Graceful NFS/SMB recovery

boomam · May 28, 2023

Hi,
Does anyone know of a command i can run, or even a full fix, that will allow a PVE node to gracefully recover its SMB/NFS connections?
Every time I take my storage array offline to do maintenance, PVE refuses to connect to the array again until I reboot them or delete & re-create the connections to the relevant shares.

Is there a way to workaround this so i don't have to do reboots each time?

Thanks in advance.

BobhWasatch · May 28, 2023

The traditional solution is the automounter (autofs).

https://manpages.debian.org/bullseye/autofs/autofs.8.en.html

boomam · May 28, 2023

BobhWasatch said:
The traditional solution is the automounter (autofs).

https://manpages.debian.org/bullseye/autofs/autofs.8.en.html

I'm not sure this is fully understanding what I am getting at,
To simplify, to hopefully help clarify.
If my smb or nfs server goes offline, proxmox does not autorecover it's connection to the shares, I have to reboot each node to get them to connect again.

For your link, I am not trying to mount on boot, it already does that.

Hopefully that helps explain better?

BobhWasatch · May 28, 2023

It will also unmount after a timeout and mount again when something tries to use the share.

I have client machines where the home directories are on an NFS4 server. If I reboot the server eventually the client autofs remounts the shares and they start working again. Not necessarily quickly, but within a few minutes.

Don't know how/if this works with CIFS/SMB, I don't use that.

boomam · May 29, 2023

BobhWasatch said:
It will also unmount after a timeout and mount again when something tries to use the share.

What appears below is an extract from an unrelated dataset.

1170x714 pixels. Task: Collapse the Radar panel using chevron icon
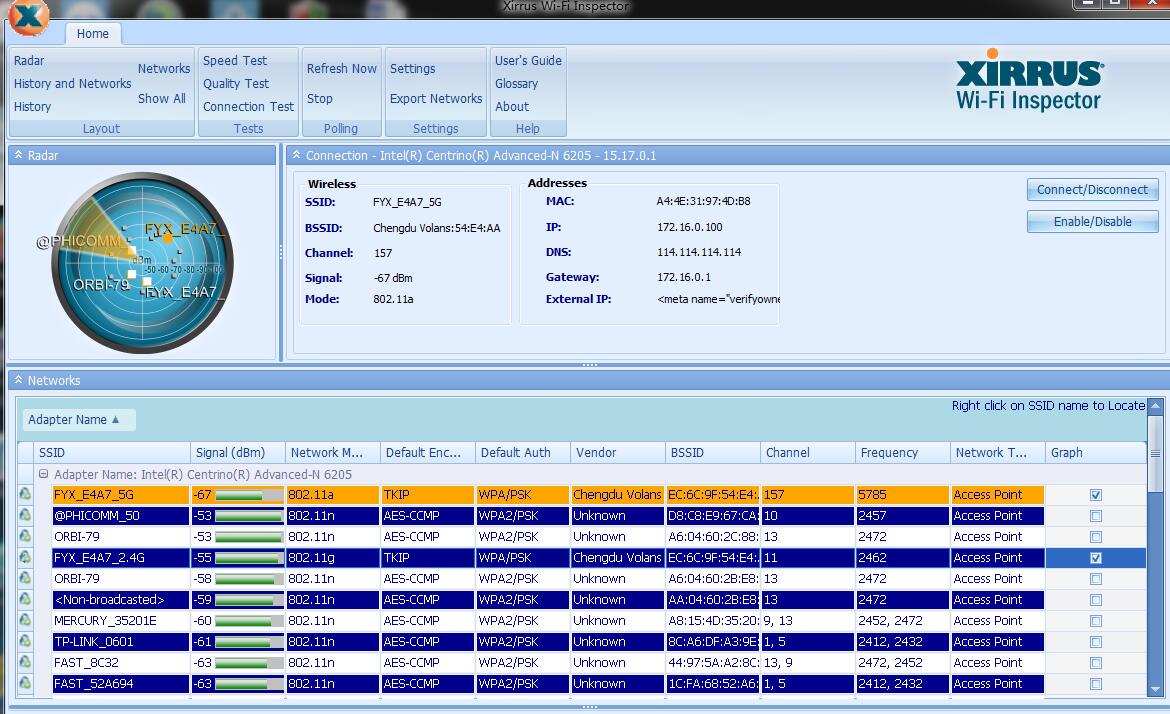click(18, 155)
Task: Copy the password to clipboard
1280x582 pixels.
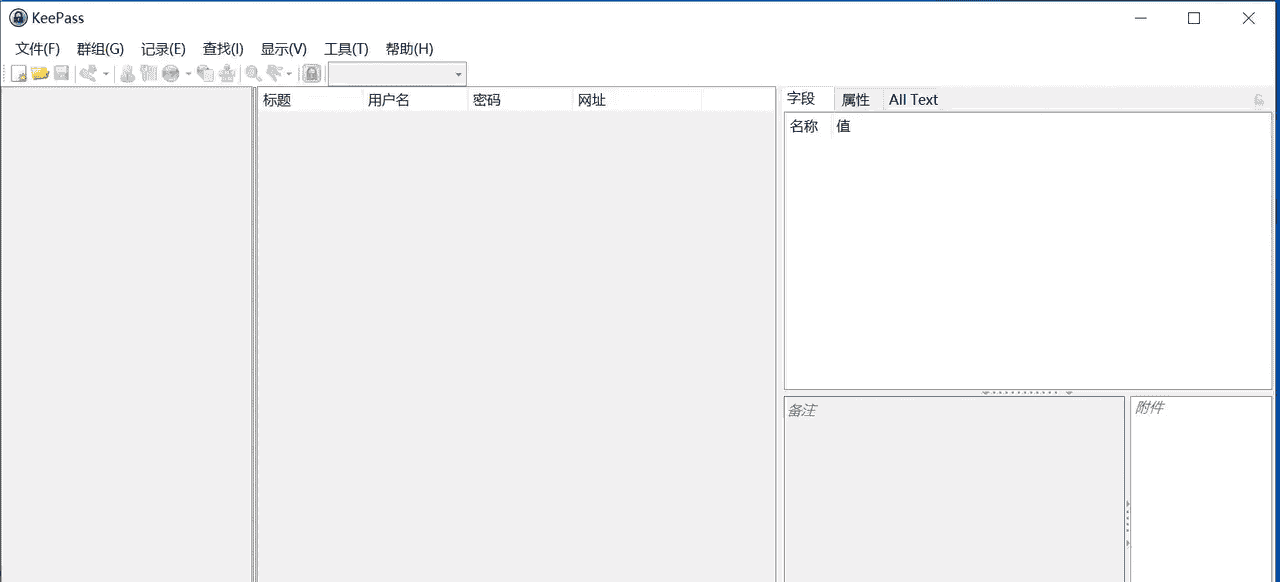Action: point(150,72)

I have client machines where the home directories are on an NFS4 server. If I reboot the server eventually the client autofs remounts the shares and they start working again. Not necessarily quickly, but within a few minutes.

Don't know how/if this works with CIFS/SMB, I don't use that.

Is your suggestion to run 'systemctl autofs.service reload' as a workaround, when needed?

BobhWasatch · May 29, 2023

Where did you get that idea? I guess I'm not being clear enough. My final attempt...

There are two popular automount solutions for Linux. Neither should require you to do anything manually but you do have to adopt some procedures.

The automounter built into systemd uses /etc/fstab to list the shares you want to mount. That one is the simple answer if you only have a few clients.

You put "noauto,x-systemd.automount" in the options for the share and systemd will mount it when someone accesses it. I do this on my Proxmox server for the external backup disk. I can disable the mount in Proxmox, umount it, swap disks and re-enable in Proxmox. The line in /etc/fstab is below. This works for NFS mounts too, you just change "/mnt/backup" to "shares:/myshare" or whatever:

LABEL=backup /mnt/backup ext4 noauto,x-systemd.automount 0 2

There is also the traditional "autofs". I say traditional because it goes way back to original Unix systems. But it is still popular for doing central management of the mount maps via various ways including LDAP. That's the one I use on my NFS clients because I have a FreeIPA server VM that also handles Kerberos authentication (required for secure NFS) and LDAP directory services for the clients.

Either one should help with your problem if you take some care that the share isn't in use when you shut down the storage (users logged out, Proxmox mount point disabled, whatever). Which one you should use depends on your setup.

boomam · May 29, 2023

BobhWasatch said:
Where did you get that idea? I guess I'm not being clear enough. My final attempt...

There are two popular automount solutions for Linux. Neither should require you to do anything manually but you do have to adopt some procedures.

The automounter built into systemd uses /etc/fstab to list the shares you want to mount. That one is the simple answer if you only have a few clients.

You put "noauto,x-systemd.automount" in the options for the share and systemd will mount it when someone accesses it. I do this on my Proxmox server for the external backup disk. I can disable the mount in Proxmox, umount it, swap disks and re-enable in Proxmox. The line in /etc/fstab is below. This works for NFS mounts too, you just change "/mnt/backup" to "shares:/myshare" or whatever:

LABEL=backup /mnt/backup ext4 noauto,x-systemd.automount 0 2

There is also the traditional "autofs". I say traditional because it goes way back to original Unix systems. But it is still popular for doing central management of the mount maps via various ways including LDAP. That's the one I use on my NFS clients because I have a FreeIPA server VM that also handles Kerberos authentication (required for secure NFS) and LDAP directory services for the clients.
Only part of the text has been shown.